Your instructions - All entries below must be retyped exactly, though pictures are to be skipped.

Information provided -
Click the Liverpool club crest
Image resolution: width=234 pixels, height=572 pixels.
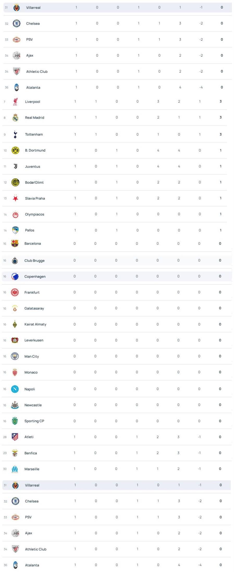tap(15, 102)
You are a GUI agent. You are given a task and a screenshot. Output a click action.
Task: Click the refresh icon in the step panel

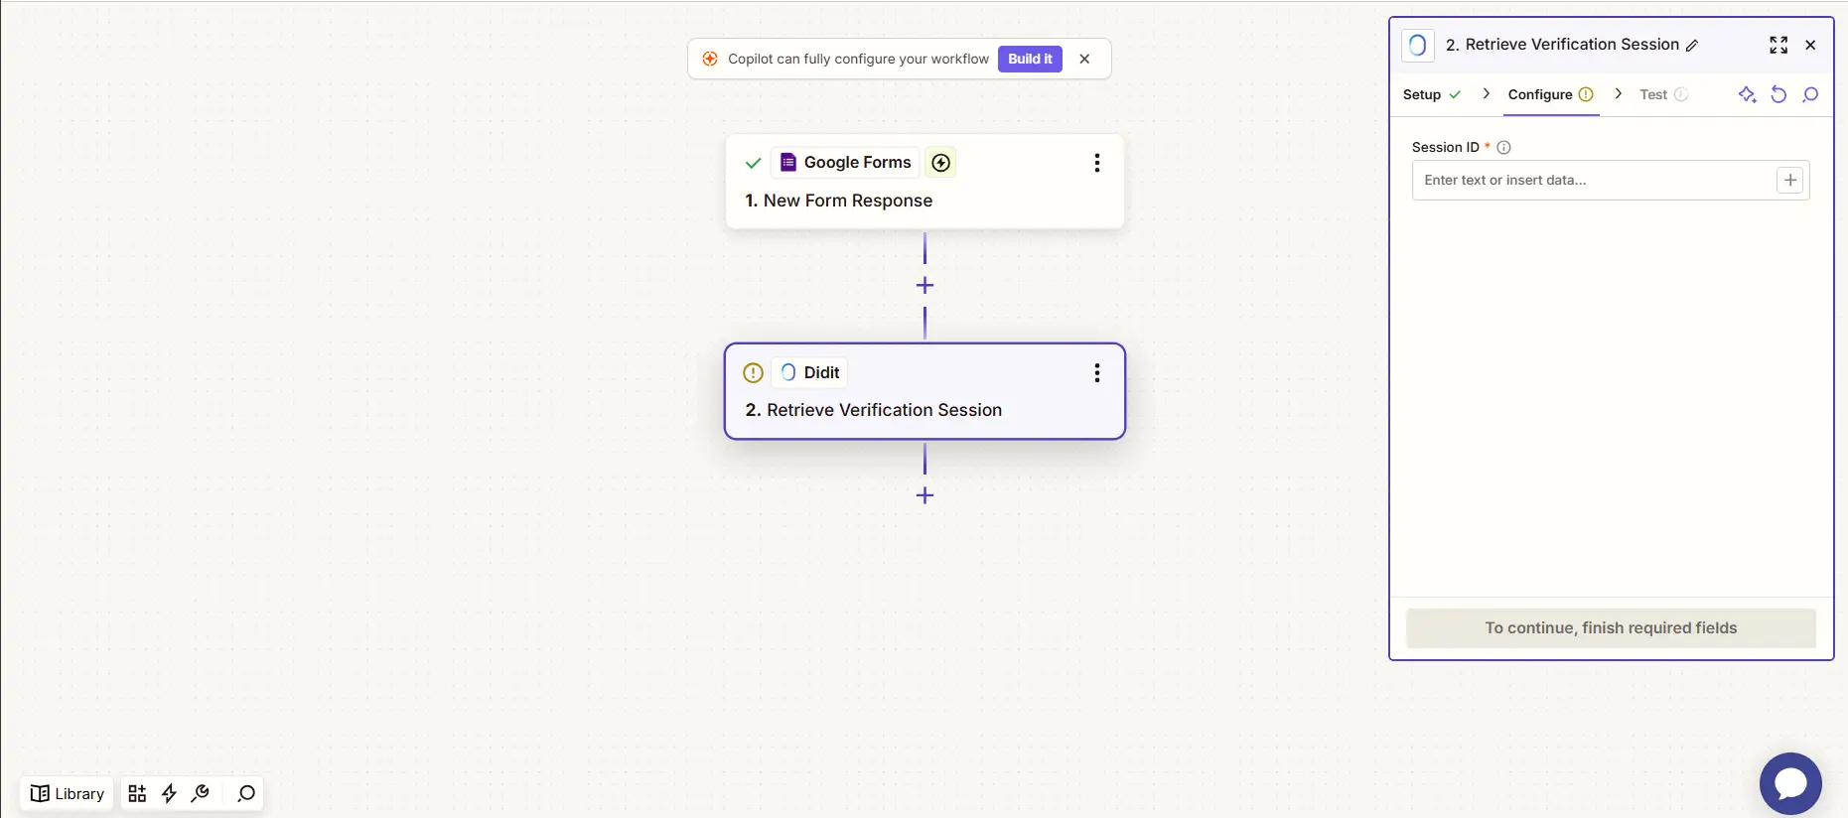coord(1778,94)
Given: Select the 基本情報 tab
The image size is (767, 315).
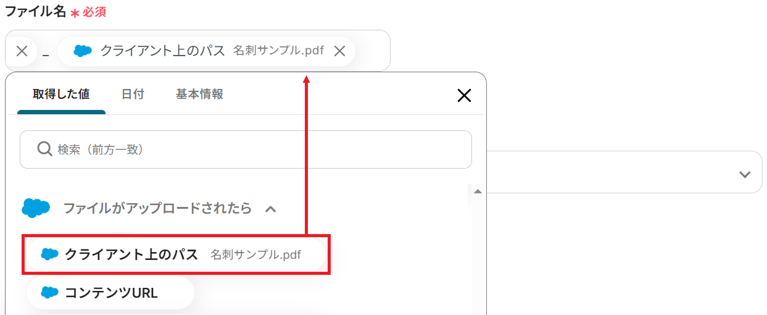Looking at the screenshot, I should point(199,95).
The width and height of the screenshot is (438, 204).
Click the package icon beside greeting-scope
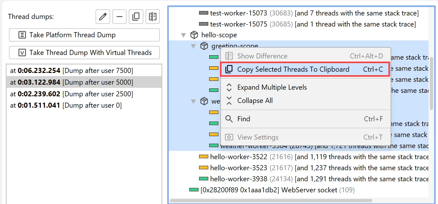(x=204, y=46)
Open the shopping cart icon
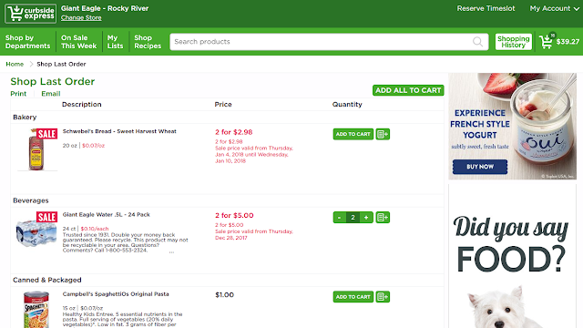Image resolution: width=583 pixels, height=328 pixels. coord(547,41)
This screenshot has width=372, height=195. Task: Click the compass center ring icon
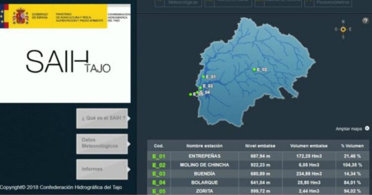pyautogui.click(x=343, y=29)
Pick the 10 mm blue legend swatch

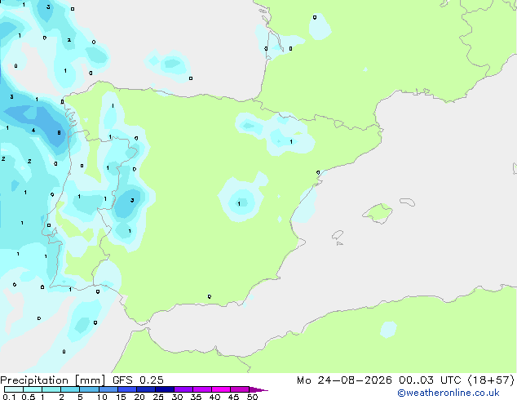point(108,389)
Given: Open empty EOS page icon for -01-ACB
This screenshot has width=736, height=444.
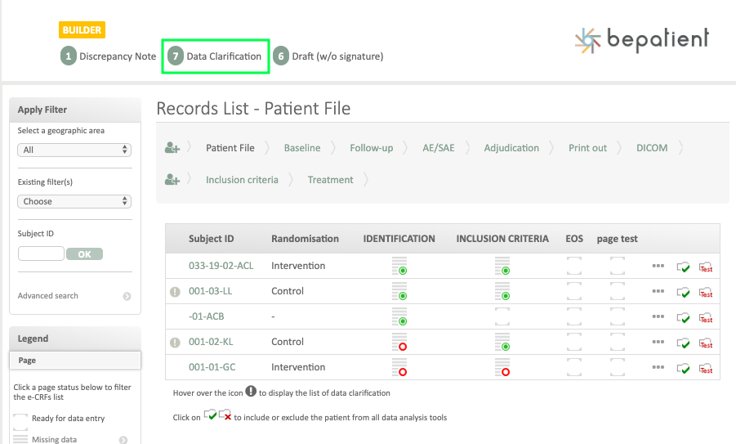Looking at the screenshot, I should point(574,316).
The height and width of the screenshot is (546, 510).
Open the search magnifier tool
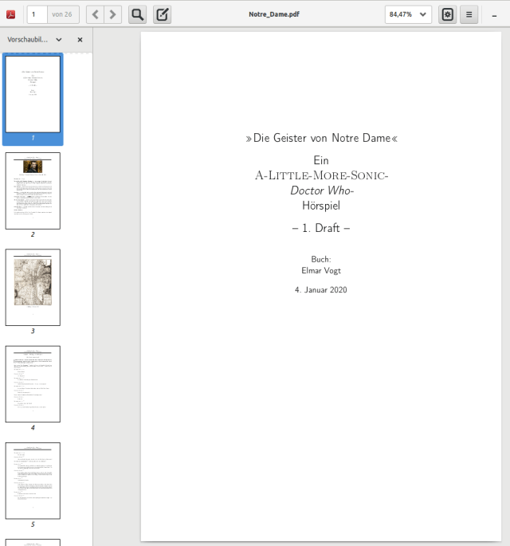pyautogui.click(x=138, y=14)
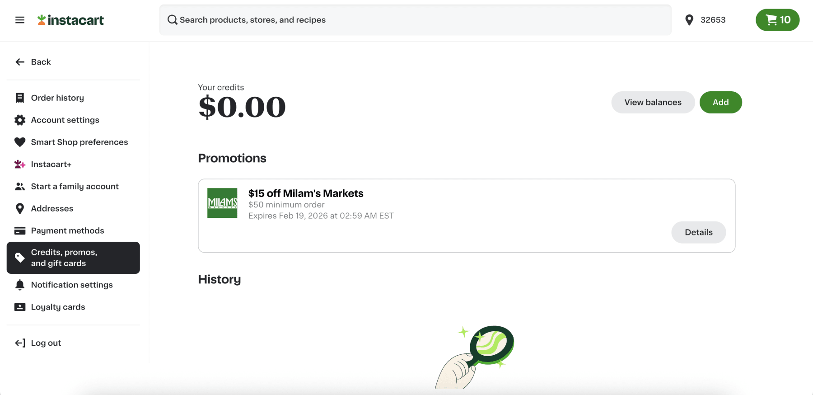Click the Smart Shop preferences heart icon
The height and width of the screenshot is (395, 813).
click(x=20, y=142)
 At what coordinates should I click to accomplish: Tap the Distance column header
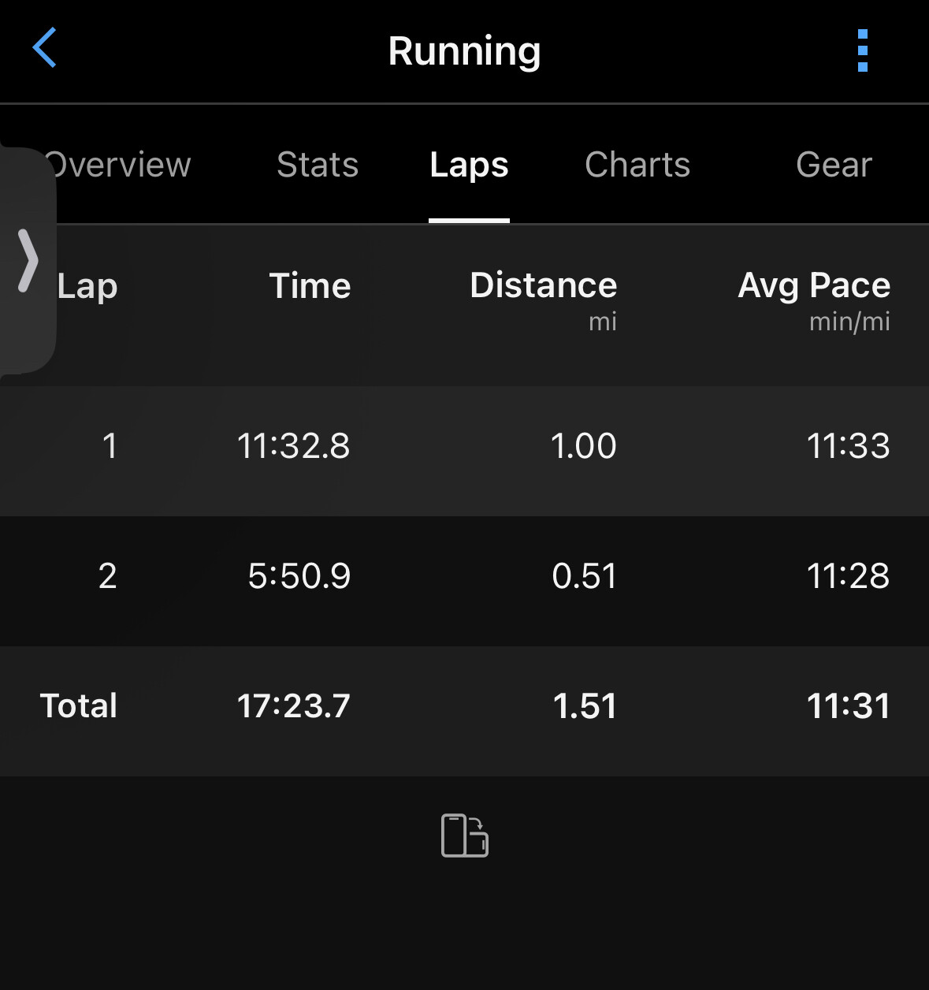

Your solution -
Click the Liverpool club crest
Image resolution: width=234 pixels, height=572 pixels.
tap(15, 102)
You are a GUI agent. You are given a task and a screenshot. Output a click action.
Task: Click the refresh icon in the step panel

coord(1778,94)
Given: Select the 基本情報 tab
The image size is (767, 315).
Looking at the screenshot, I should point(199,95).
The width and height of the screenshot is (438, 204).
Click the package icon beside greeting-scope
(x=204, y=46)
Open the shopping cart icon
Image resolution: width=583 pixels, height=328 pixels. coord(547,41)
This screenshot has width=372, height=195. Task: Click the compass center ring icon
pyautogui.click(x=343, y=29)
Pick the 10 mm blue legend swatch

point(108,389)
Given: Open empty EOS page icon for -01-ACB
This screenshot has width=736, height=444.
Looking at the screenshot, I should point(574,316).
The height and width of the screenshot is (546, 510).
Open the search magnifier tool
pyautogui.click(x=138, y=14)
Click the Smart Shop preferences heart icon
The height and width of the screenshot is (395, 813).
click(x=20, y=142)
 At what coordinates should I click to accomplish: Tap the Distance column header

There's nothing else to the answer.